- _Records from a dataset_

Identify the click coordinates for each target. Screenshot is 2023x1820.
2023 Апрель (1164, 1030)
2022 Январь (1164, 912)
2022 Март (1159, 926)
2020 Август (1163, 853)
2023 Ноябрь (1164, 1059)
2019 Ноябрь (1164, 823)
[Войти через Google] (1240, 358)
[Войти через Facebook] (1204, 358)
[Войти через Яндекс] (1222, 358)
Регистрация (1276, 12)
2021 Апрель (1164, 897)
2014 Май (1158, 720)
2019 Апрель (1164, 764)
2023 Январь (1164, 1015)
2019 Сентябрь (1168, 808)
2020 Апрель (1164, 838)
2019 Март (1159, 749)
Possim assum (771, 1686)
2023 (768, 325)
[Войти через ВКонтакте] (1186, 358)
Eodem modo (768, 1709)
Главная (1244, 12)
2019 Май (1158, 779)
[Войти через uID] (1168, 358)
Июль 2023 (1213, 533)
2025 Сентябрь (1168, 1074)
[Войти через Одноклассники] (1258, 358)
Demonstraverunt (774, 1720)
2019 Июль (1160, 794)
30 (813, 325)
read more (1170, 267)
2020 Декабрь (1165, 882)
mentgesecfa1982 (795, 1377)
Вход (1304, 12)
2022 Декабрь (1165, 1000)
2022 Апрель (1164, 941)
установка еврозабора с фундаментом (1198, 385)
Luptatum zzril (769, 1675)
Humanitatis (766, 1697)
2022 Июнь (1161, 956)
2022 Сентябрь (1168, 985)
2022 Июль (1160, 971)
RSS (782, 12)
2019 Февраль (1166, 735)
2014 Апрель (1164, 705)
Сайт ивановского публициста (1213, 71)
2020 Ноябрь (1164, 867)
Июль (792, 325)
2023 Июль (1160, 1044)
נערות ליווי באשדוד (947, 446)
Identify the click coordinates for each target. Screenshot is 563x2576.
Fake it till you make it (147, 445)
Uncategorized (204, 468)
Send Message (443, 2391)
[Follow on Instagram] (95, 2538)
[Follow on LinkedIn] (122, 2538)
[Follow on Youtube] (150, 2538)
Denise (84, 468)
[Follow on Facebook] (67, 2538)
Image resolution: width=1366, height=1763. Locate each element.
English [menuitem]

- _Work request_
Repeat only the stretch of lines that begins at the line containing "Image resolution: width=1366, height=1763." and ends at the last line above, both included.

- _Solution below_
Image resolution: width=1366, height=1763. Locate each element.
English [menuitem]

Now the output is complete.